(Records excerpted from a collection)

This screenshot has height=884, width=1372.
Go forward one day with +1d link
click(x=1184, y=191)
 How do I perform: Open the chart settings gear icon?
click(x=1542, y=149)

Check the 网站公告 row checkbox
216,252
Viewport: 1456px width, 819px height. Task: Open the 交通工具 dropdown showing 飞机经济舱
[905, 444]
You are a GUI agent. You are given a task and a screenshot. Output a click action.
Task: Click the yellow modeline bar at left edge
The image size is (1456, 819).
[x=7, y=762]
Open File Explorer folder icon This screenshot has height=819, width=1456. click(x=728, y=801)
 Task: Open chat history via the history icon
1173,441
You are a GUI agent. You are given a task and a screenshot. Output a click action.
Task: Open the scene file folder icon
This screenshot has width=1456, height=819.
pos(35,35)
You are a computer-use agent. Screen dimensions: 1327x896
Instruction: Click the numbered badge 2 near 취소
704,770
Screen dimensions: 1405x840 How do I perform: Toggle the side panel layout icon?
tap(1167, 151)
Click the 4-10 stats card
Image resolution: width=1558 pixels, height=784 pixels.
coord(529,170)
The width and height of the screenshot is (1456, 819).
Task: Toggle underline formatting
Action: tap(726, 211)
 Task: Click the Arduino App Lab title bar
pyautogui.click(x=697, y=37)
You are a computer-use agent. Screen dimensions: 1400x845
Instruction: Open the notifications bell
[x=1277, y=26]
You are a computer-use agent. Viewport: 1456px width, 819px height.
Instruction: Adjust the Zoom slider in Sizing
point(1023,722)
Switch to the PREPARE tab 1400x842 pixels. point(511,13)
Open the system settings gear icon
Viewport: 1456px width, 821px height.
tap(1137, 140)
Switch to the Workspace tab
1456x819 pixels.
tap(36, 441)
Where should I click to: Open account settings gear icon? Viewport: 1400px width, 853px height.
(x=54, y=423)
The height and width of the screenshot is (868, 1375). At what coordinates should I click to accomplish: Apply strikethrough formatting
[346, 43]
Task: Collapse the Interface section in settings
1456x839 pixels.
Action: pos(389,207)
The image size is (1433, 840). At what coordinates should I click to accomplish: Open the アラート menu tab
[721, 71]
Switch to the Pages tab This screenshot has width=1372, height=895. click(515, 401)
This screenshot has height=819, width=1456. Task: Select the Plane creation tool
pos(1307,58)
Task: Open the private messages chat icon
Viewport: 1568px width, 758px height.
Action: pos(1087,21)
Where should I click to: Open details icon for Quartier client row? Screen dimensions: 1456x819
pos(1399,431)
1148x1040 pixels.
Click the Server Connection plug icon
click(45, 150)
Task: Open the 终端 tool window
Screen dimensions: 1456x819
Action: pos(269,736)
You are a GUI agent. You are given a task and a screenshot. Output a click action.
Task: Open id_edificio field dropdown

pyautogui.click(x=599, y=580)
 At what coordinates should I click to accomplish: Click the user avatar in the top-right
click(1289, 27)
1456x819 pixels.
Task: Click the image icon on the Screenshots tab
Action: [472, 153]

- Assignment: Take the records above and write each one out again exactly.

- Task solution:
This screenshot has height=884, width=1372.
Go forward one day with +1d link
click(x=1184, y=191)
 How do I perform: Open the chart settings gear icon?
click(x=1542, y=149)

Check the 网站公告 row checkbox
216,252
Viewport: 1456px width, 819px height. Task: Open the 交通工具 dropdown showing 飞机经济舱
[905, 444]
You are a GUI agent. You are given a task and a screenshot. Output a click action.
Task: Click the yellow modeline bar at left edge
The image size is (1456, 819).
[x=7, y=762]
Open File Explorer folder icon This screenshot has height=819, width=1456. click(x=728, y=801)
 Task: Open chat history via the history icon
1173,441
You are a GUI agent. You are given a task and a screenshot. Output a click action.
Task: Open the scene file folder icon
This screenshot has width=1456, height=819.
pos(35,35)
You are a computer-use agent. Screen dimensions: 1327x896
Instruction: Click the numbered badge 2 near 취소
704,770
Screen dimensions: 1405x840 How do I perform: Toggle the side panel layout icon?
tap(1167, 151)
Click the 4-10 stats card
Image resolution: width=1558 pixels, height=784 pixels.
coord(529,170)
The width and height of the screenshot is (1456, 819).
Task: Toggle underline formatting
Action: tap(726, 211)
 Task: Click the Arduino App Lab title bar
pyautogui.click(x=697, y=37)
You are a computer-use agent. Screen dimensions: 1400x845
Instruction: Open the notifications bell
[x=1277, y=26]
You are a computer-use agent. Viewport: 1456px width, 819px height.
Instruction: Adjust the Zoom slider in Sizing
point(1023,722)
Switch to the PREPARE tab 1400x842 pixels. point(511,13)
Open the system settings gear icon
Viewport: 1456px width, 821px height.
tap(1137, 140)
Switch to the Workspace tab
1456x819 pixels.
tap(36, 441)
Where should I click to: Open account settings gear icon? Viewport: 1400px width, 853px height.
(x=54, y=423)
The height and width of the screenshot is (868, 1375). At what coordinates should I click to accomplish: Apply strikethrough formatting
[346, 43]
Task: Collapse the Interface section in settings
1456x839 pixels.
Action: pos(389,207)
The image size is (1433, 840). At what coordinates should I click to accomplish: Open the アラート menu tab
[721, 71]
Switch to the Pages tab This screenshot has width=1372, height=895. click(515, 401)
This screenshot has height=819, width=1456. Task: Select the Plane creation tool
pos(1307,58)
Task: Open the private messages chat icon
Viewport: 1568px width, 758px height.
Action: pos(1087,21)
Where should I click to: Open details icon for Quartier client row? Screen dimensions: 1456x819
pos(1399,431)
1148x1040 pixels.
Click the Server Connection plug icon
click(45, 150)
Task: Open the 终端 tool window
Screen dimensions: 1456x819
Action: pos(269,736)
You are a GUI agent. You are given a task and a screenshot. Output a click action.
Task: Open id_edificio field dropdown

pyautogui.click(x=599, y=580)
 At what coordinates should I click to accomplish: Click the user avatar in the top-right
click(1289, 27)
1456x819 pixels.
Task: Click the image icon on the Screenshots tab
Action: [472, 153]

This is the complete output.